With the Court’s ruling, thirty-seven of the forty-six released men turned themselves in to be reimprisoned. Several jumped bail, most sensationally Haywood, who discreetly boarded a ship bound for Russia, never to return. While his flight can be judged a flagrant insult to the Wobbly faithful, a refusal “to be martyred for the cause he personified,”129 he was by 1919 not the same combative, inspiring man who had gaveled the “Continental Congress of the working class” into existence in 1905. Worn down as he was by years of imprisonment, suffering from various physical ailments, his use to the IWW had probably become limited in any case, and given the government’s unwillingness to extend forgiveness, a return to the penitentiary had come to look very much like a death sentence.130
DESPITE THE EFFECTIVENESS of Louis Post and respected jurists like Felix Frankfurter and Roscoe Pound in exposing the shameful methods of the Red Scare, it is impossible to disregard the large impact the Palmer raids had on America.
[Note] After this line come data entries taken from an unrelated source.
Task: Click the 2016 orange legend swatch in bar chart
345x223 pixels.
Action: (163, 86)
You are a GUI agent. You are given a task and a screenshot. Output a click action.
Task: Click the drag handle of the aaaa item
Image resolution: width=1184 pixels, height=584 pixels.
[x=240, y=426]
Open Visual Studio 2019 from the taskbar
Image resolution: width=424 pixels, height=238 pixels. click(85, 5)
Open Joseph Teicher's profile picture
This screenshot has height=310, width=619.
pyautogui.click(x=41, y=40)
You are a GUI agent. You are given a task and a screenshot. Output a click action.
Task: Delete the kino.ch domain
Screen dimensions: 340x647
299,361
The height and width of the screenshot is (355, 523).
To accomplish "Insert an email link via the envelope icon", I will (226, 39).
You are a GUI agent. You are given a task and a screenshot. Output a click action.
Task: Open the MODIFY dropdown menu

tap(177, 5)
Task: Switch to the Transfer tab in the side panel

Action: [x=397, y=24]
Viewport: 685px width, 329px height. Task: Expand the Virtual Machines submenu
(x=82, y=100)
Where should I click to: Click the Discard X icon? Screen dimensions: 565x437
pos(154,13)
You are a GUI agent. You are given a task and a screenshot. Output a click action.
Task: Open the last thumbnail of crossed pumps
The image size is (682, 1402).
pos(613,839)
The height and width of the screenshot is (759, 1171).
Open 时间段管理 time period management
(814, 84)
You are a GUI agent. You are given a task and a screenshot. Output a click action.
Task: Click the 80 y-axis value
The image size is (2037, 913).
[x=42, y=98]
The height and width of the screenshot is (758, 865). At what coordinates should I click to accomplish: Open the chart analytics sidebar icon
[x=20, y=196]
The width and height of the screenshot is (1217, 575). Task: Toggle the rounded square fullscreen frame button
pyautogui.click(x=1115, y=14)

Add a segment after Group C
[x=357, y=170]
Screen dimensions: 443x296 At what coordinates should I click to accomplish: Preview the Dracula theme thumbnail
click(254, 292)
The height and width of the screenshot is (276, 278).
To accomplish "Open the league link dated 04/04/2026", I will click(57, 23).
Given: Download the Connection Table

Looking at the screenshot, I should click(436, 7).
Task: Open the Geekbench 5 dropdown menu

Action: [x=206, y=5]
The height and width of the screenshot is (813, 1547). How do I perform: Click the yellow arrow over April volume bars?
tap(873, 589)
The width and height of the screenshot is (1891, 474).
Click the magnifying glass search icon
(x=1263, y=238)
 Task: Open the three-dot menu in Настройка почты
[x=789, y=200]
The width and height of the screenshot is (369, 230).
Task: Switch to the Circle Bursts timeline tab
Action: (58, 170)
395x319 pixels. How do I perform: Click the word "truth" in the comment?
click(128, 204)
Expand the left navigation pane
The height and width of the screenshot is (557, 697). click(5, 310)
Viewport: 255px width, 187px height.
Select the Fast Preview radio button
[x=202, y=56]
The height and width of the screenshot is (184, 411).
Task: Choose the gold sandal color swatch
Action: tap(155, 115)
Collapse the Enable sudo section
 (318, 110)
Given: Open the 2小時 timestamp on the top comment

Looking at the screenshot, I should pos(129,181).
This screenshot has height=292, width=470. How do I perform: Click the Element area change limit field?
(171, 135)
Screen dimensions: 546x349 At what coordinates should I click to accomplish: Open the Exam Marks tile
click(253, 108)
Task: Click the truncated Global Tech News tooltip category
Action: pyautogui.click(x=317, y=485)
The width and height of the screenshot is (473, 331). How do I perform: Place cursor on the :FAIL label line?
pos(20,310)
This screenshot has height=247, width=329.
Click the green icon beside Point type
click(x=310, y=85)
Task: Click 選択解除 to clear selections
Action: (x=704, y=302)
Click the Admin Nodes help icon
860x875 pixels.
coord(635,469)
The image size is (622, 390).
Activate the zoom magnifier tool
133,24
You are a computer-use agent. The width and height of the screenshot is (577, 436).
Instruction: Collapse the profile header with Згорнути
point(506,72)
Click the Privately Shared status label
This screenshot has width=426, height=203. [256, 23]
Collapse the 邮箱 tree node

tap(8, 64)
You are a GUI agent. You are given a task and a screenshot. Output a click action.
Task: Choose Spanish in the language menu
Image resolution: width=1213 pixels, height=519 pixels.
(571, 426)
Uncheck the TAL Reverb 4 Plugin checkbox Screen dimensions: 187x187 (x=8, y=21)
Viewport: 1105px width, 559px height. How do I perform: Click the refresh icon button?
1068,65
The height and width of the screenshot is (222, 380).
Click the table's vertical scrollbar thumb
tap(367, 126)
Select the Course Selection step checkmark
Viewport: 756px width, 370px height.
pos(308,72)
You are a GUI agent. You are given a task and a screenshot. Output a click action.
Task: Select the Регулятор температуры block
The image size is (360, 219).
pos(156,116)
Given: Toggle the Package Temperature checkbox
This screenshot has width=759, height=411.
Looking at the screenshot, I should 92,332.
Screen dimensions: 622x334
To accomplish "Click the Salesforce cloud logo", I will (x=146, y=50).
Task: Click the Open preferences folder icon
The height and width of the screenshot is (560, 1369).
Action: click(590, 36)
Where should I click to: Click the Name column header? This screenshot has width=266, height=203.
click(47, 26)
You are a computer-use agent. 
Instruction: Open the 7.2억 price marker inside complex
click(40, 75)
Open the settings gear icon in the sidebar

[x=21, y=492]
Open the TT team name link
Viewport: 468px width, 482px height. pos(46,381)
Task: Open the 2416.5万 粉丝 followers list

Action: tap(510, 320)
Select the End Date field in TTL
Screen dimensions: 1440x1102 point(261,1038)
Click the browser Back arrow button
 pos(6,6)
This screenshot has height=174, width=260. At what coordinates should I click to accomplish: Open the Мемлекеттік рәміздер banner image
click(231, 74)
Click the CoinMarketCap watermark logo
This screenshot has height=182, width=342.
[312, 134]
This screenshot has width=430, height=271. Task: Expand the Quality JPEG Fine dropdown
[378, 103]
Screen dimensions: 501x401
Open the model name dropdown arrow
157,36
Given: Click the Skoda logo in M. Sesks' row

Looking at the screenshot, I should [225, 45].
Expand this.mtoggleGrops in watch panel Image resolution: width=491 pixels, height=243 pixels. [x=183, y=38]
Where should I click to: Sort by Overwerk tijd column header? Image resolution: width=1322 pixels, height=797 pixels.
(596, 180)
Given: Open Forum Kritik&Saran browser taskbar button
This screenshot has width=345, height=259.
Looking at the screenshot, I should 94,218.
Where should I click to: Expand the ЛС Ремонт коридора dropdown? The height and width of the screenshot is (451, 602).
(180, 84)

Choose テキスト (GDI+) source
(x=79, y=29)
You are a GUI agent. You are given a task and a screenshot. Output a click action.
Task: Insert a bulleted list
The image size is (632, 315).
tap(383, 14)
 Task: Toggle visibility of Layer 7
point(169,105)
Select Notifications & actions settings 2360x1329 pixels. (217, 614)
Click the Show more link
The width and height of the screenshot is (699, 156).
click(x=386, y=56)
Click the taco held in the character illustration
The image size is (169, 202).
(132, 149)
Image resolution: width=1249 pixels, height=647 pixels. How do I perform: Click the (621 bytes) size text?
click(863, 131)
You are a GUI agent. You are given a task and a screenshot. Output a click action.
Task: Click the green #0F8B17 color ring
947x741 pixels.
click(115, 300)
They not only pasted the badge of radicalism and un-Americanism ever more firmly on the labor movement, they helped reinvigorate the gospel of “liberty of contract” and the open shop. More than 240 open shop advocacy groups appeared in forty-four states during the early 1920s, joining influential civic and business organizations such as the Chamber of Commerce, the National Association of Manufacturers, and the National Grange that championed the open shop as a fundamental freedom, a vital redoubt against labor collectivism. Unions and labor supporters resisted and often tried to puncture the open shop propaganda, but business had latched on to a campaign linked to core American values, and knew it had a winner.